In der Forschungs- und Entwicklungsarbeit geht es gerade in der Medizintechnik nach der Ideen- und Konzeptionsphase häufig darum, neue Geräte-Bauteile oder Prototypen für weitere Tests herzustellen. Hier kommen die Forschungs- und Versuchswerkstätten auf dem Campus ins Spiel, die eine Vielzahl von Fertigungsmöglichkeiten anbieten. „Wir ermöglichen das Rapid Prototyping mit modernen 3D-Druckern ebenso wie die konventionelle Herstellung von großen Teilen mithilfe von CNC-gesteuerten Fräsen oder von kleinen Teilen mittels feinmechanischer Präzisionsgeräte“, beschreibt Alexander Mildner als Koordinator und FabLab-Leiter die Angebotsbandbreite des neuen, hochschul- und einrichtungsübergreifenden Werkstatt-Netzwerkes.

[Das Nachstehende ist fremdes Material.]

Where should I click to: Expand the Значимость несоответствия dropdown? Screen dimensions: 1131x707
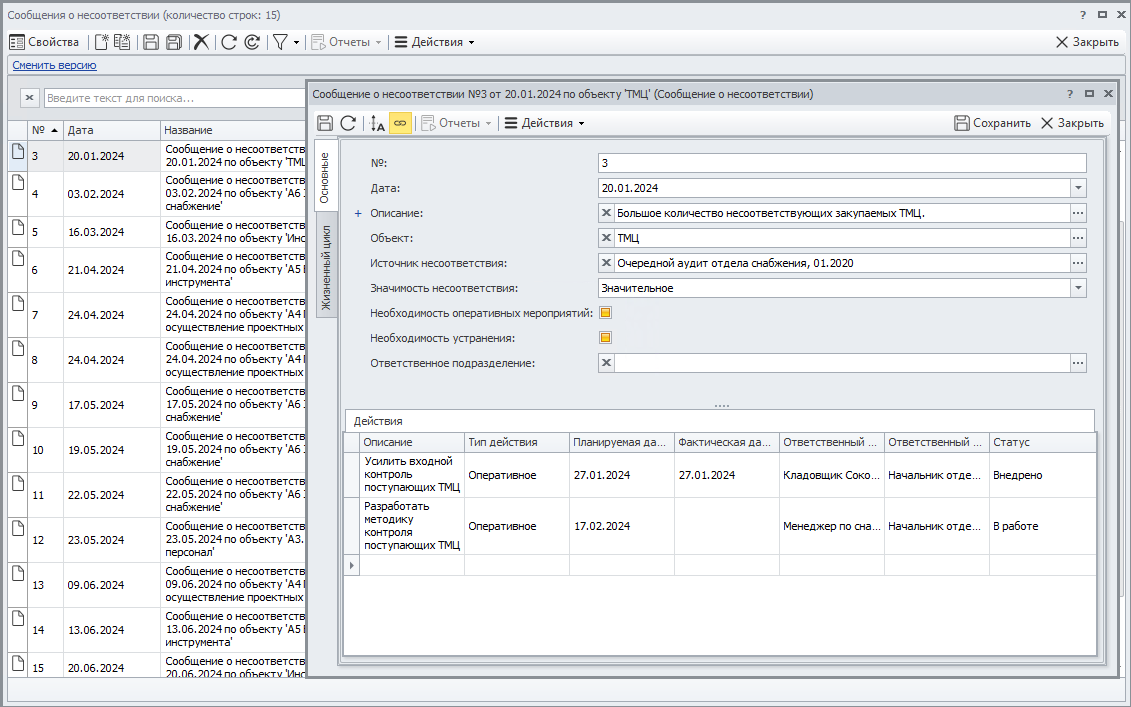click(1078, 288)
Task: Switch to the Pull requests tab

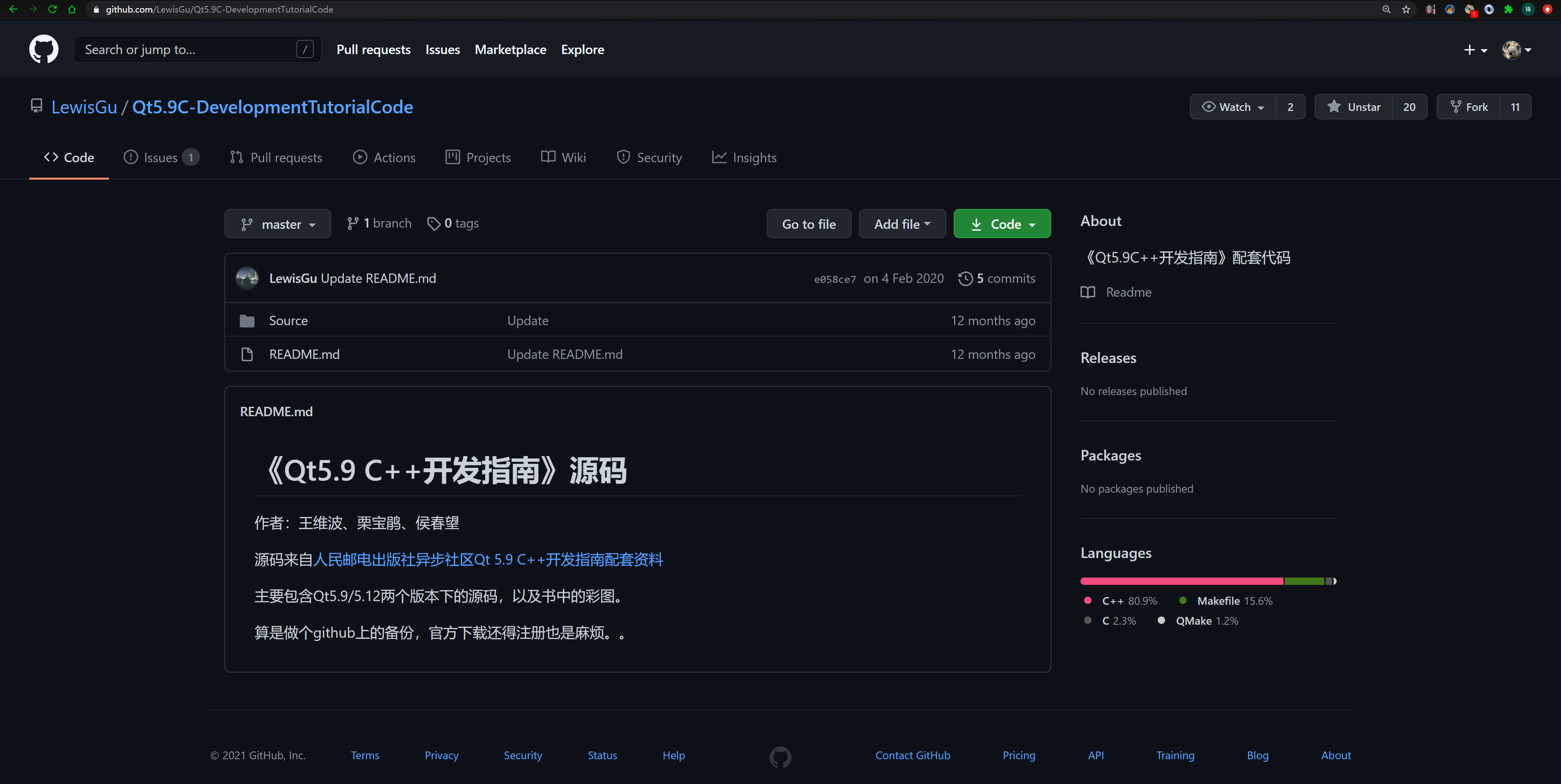Action: pos(276,157)
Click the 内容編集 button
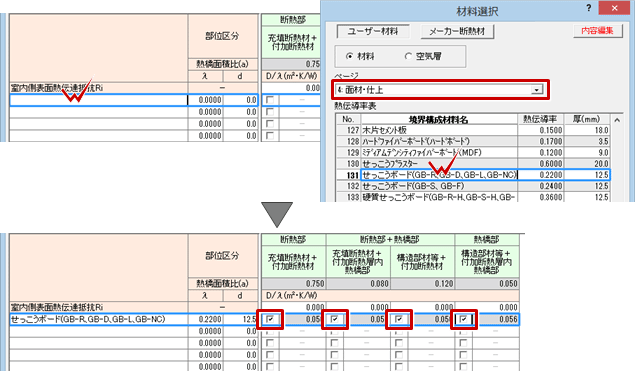The image size is (635, 371). point(597,30)
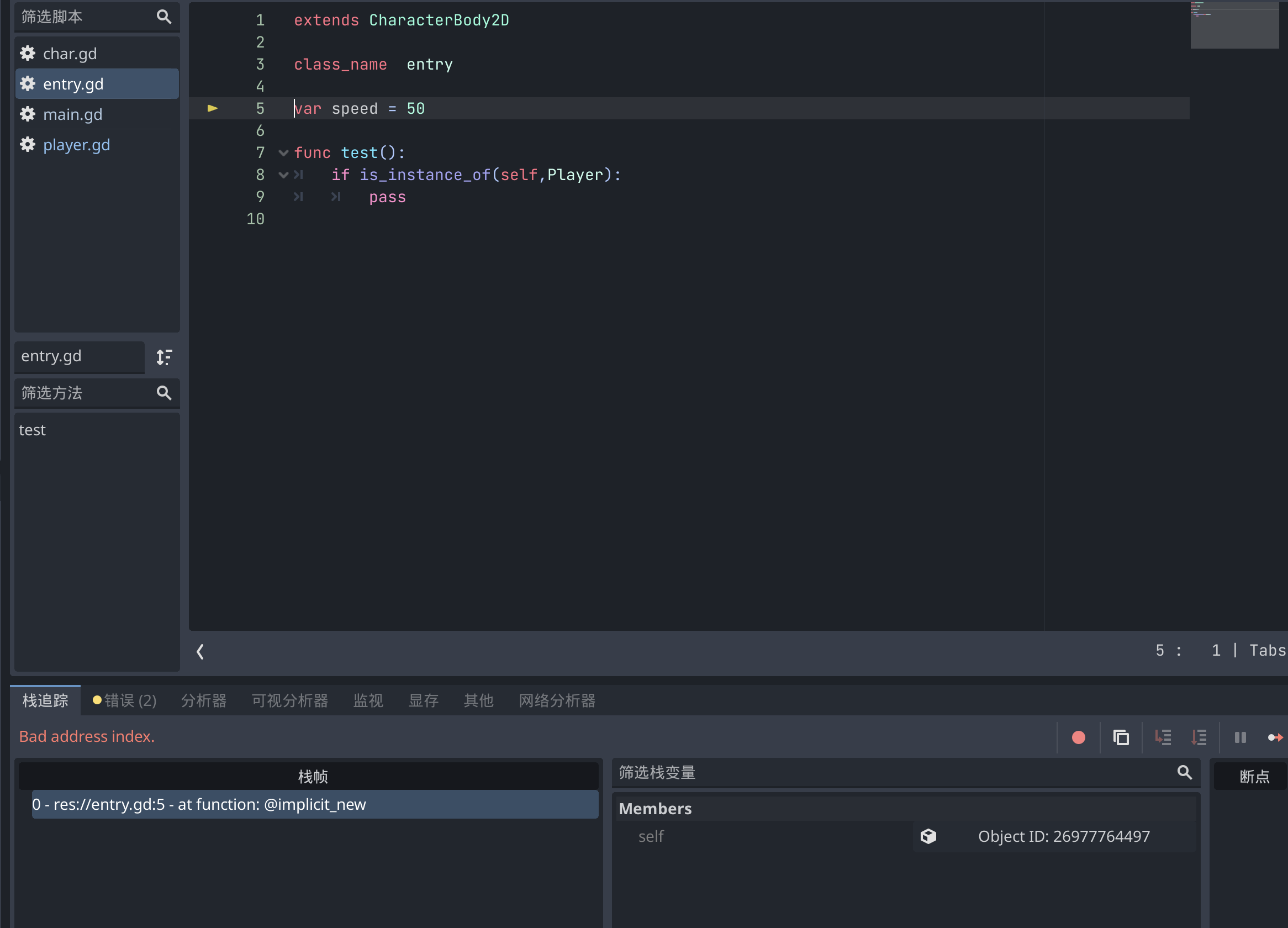Open the 监视 debugger tab

pyautogui.click(x=368, y=700)
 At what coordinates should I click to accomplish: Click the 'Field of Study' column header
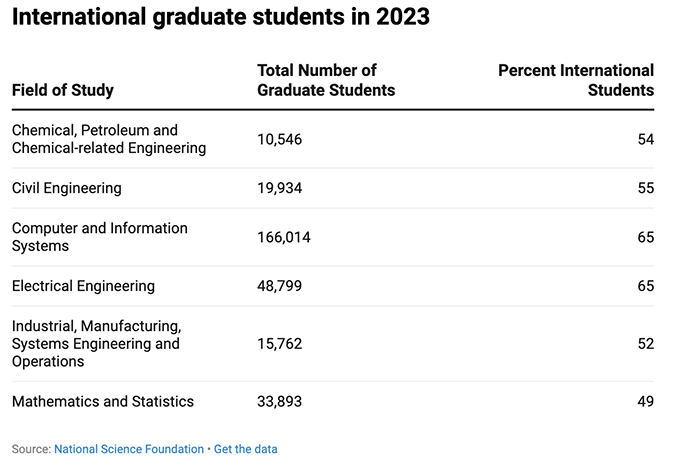[63, 90]
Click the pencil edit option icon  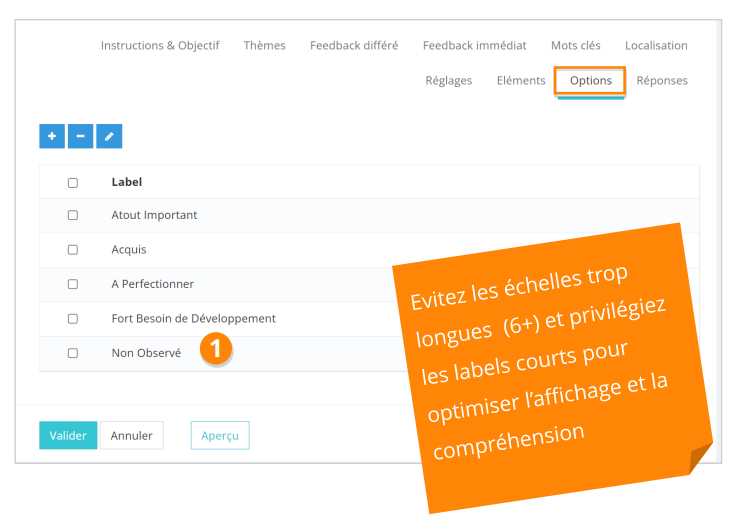pyautogui.click(x=109, y=136)
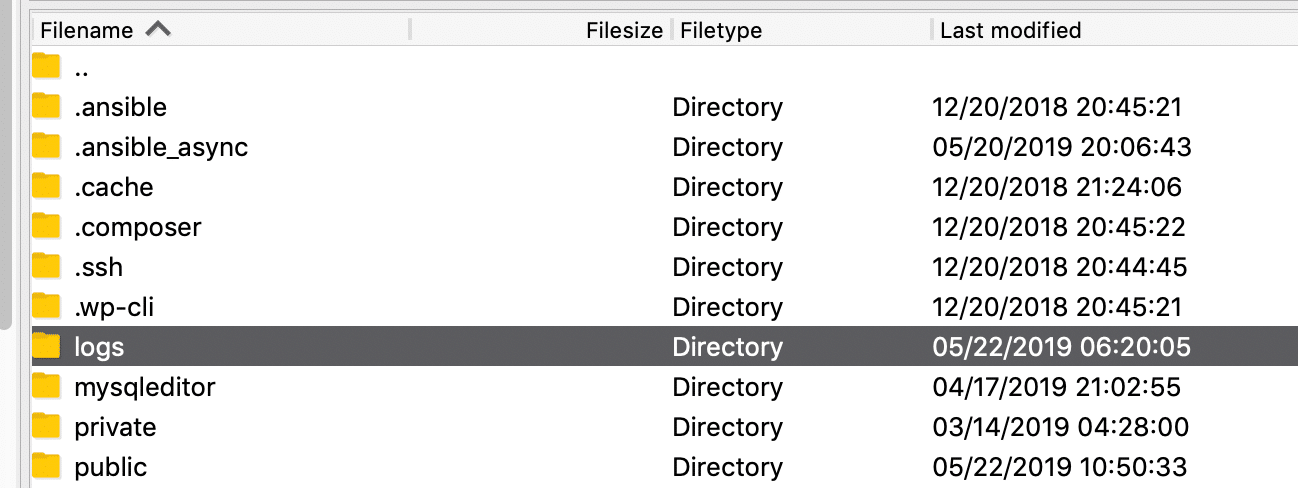Sort by the Filetype column header
This screenshot has width=1298, height=488.
pos(721,31)
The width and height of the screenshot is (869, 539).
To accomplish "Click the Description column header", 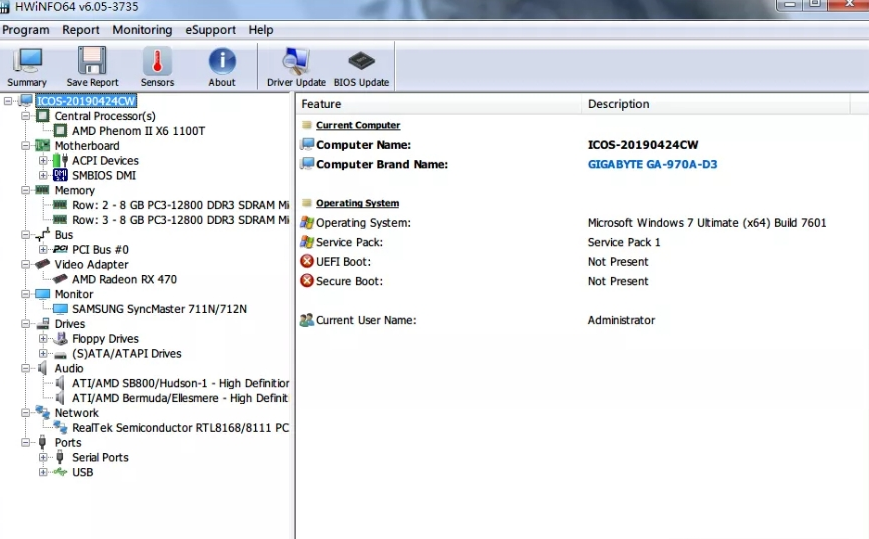I will (618, 104).
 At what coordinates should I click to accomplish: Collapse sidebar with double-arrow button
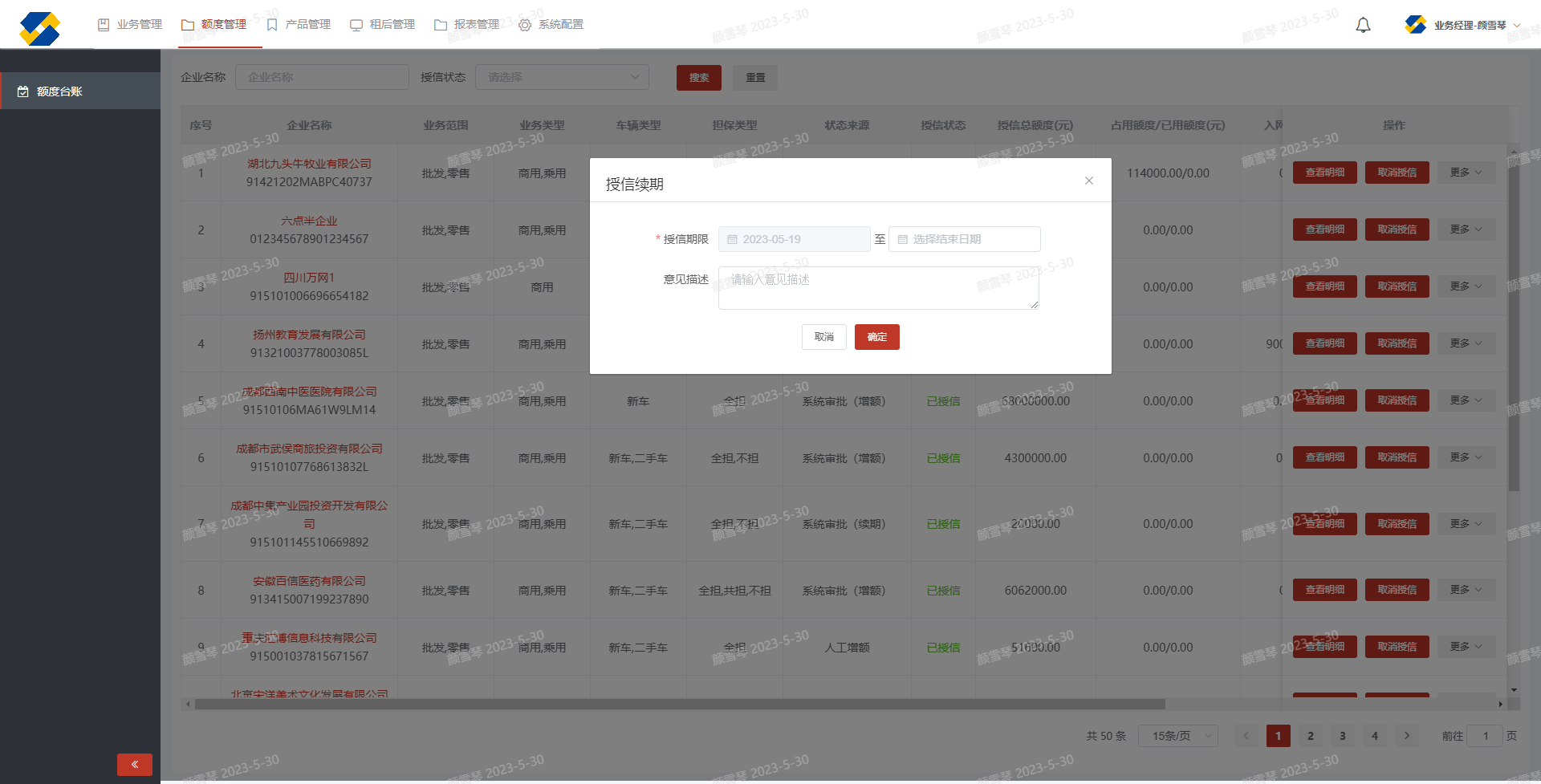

In den neun beteiligten Campus-Werkstätten stehen modernste Geräte zur Verfügung, darunter verschiedene 3D-Drucker mit Verfahren für unterschiedliche Materialien und Bauteileigenschaften, CNC-Fräsen, CNC-Drehmaschinen, Lasercutter und Laser zur Mikromaterialbearbeitung, 3D-Scanner, Biegemaschinen, Schweißgeräte, Lackierkabine, Säge- und Schleifmaschinen und viele mehr. „Auch für den Elektronik-Bereich sind wir gut ausgestattet, sodass zum Beispiel Layout und Fertigung elektronischer Schaltungen oder Komponenten hier möglich sind“, erläutert Alexander Mildner.

Dabei legt der 30-jährige Maschinenbau-Ingenieur Wert darauf, dass mit dem Medical FabLab ein spezielles Konzept hochschulnaher, teiloffener High-Tech-Werkstätten umgesetzt wird: „So können Hersteller, mit denen wir in Projekten zusammenarbeiten, von der Kreativität und Arbeitsroutine von Mitarbeitern und Studierenden auf unkomplizierte Weise profitieren und schnell zu präsentablen Bauteil-, Prototyp- oder auch Kleinserien-Ergebnissen kommen.“ Kompetente Beratung bis hin zur Mitentwicklung etwa des Produktdesigns und die Schulung externer Maschinen-Nutzer gehörten dabei zum Angebot des Medical FabLab stets dazu. „Nicht zuletzt haben wir Know-how und Erfahrung in Sachen Normenkonformität und Qualitätssicherung, was gerade im Medizinproduktebereich von großer Bedeutung ist und uns die sogenannte Eigenherstellung für klinische Validierungsverfahren ermöglicht“, so Mildner.

Das junge Medical FabLab Lübeck ist bereits in einigen Produktbereichen als Partner von Herstellern und Kliniken tätig. So wurden beispielsweise aus vorliegenden medizinischen Bilddaten diverse 3D-Modelle erstellt und gedruckt. Eine menschliche Aorta wurde in verschiedenen Härten für die Verwendung in der klinischen Forschung gedruckt. (s. Bild) Der Prototyp eines Gerätes für Schärfe- und Kontrastsichtmessungen wurde im Hinblick auf Bauteildesign und Fertigungsoptimierung begleitet. Und es wurden Mikroskop-Probenplättchen per Laser im Mikrobereich graviert und perforiert.